You know how you have those friends that you can just call when you're bored and it's okay. The kind of relationship where you can randomly drop by their house and hang out doing nothing for hours and it's okay. I miss the way we were last summer. When you used to be just that, and there was no pressure and I could just be me. I didn't care what I looked like, I didn't care what I said, and nothing was awkward. I didn't worry about if I was calling you too much or texting you too much or IMing you too much or if our conversation was too bland or all those other million stupid things that you start to worry about when other crap gets into the mix. I mean, the reason why I decided I liked you to begin with was because I was completely comfortable with being me around you. And last summer when I felt like shit, I remember you made me get out of my hole, and I came over and here you were, this friend of mine, and I thought, even in my state, you were kind of adorable. Ah and that's where it all started to go wrong.

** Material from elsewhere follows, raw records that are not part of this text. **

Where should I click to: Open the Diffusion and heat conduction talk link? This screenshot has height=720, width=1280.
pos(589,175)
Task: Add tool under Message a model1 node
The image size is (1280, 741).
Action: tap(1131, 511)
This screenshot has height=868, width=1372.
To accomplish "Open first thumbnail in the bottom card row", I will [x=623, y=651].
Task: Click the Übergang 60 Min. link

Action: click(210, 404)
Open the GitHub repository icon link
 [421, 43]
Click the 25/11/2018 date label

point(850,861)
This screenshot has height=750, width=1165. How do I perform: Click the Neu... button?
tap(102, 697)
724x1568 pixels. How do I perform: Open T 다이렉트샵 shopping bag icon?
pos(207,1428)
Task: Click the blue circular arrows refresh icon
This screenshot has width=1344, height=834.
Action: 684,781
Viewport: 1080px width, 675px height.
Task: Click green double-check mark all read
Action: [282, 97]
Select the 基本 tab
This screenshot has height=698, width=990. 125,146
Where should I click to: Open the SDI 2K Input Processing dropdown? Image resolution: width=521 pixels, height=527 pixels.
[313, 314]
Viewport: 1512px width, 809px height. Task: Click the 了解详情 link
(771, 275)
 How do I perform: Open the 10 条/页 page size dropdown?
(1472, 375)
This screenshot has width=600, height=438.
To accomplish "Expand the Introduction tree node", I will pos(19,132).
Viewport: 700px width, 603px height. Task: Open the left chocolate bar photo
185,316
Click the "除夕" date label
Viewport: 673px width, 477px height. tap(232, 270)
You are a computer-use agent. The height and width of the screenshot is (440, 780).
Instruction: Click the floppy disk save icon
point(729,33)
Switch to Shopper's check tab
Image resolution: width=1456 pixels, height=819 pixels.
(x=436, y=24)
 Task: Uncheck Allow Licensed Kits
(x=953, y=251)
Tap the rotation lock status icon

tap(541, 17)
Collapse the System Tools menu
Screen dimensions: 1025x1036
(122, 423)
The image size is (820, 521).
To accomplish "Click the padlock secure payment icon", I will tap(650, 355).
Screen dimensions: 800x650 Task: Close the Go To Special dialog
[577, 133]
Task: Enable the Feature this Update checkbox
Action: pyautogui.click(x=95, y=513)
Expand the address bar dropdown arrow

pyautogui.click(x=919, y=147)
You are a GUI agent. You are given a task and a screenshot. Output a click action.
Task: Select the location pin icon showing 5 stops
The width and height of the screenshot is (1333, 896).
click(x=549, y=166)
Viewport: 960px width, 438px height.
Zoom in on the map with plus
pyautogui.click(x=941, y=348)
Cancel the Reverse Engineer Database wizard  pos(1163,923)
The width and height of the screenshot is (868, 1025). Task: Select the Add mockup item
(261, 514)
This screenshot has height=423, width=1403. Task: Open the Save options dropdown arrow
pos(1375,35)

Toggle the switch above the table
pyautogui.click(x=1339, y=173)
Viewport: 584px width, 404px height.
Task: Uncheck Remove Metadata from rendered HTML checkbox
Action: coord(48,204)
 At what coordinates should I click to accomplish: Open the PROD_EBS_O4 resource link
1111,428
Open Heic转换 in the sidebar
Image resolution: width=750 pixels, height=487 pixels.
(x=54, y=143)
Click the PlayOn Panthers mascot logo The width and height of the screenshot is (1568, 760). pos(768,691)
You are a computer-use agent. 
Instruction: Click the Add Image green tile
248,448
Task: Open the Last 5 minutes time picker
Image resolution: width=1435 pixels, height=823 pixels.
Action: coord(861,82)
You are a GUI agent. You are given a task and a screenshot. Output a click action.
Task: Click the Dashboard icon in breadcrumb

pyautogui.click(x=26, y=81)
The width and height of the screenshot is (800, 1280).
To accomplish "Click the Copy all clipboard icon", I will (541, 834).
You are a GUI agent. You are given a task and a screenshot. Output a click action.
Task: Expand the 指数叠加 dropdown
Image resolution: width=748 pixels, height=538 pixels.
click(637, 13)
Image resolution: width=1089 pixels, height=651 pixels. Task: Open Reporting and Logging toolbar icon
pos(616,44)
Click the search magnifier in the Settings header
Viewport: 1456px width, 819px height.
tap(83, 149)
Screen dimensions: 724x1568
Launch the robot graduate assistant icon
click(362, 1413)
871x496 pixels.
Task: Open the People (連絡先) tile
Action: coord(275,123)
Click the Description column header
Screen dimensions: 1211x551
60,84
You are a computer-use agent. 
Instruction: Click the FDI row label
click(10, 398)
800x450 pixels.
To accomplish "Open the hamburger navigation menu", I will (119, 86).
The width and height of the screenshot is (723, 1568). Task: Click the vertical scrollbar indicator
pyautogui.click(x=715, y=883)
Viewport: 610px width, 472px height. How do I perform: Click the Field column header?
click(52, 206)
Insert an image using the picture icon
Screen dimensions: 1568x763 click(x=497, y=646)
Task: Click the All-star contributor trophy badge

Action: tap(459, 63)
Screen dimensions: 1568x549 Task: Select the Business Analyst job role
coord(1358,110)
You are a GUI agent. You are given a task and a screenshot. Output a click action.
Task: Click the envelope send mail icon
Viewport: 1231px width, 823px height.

And now, I mean here we are. And we're friends, but it's not like it was before because maybe it's just me, but it just feels so damn awkward. But I'm not sure if I know how to go back, or if I even want to go back entirely. And sure, we could talk about it, talk it out, but I'm so damn tired of talking.
I'm consistently compromising my need for sexual gratification with the things I really want. And my conscience keeps creeping out from the back of my mind. That this isn't what I really what, that this isn't really who I want to be. But in the moment of heightened emotions, you just think, oh fuck it. And this is where I've been.
I think I was actually going to talk about something else, but I've digressed.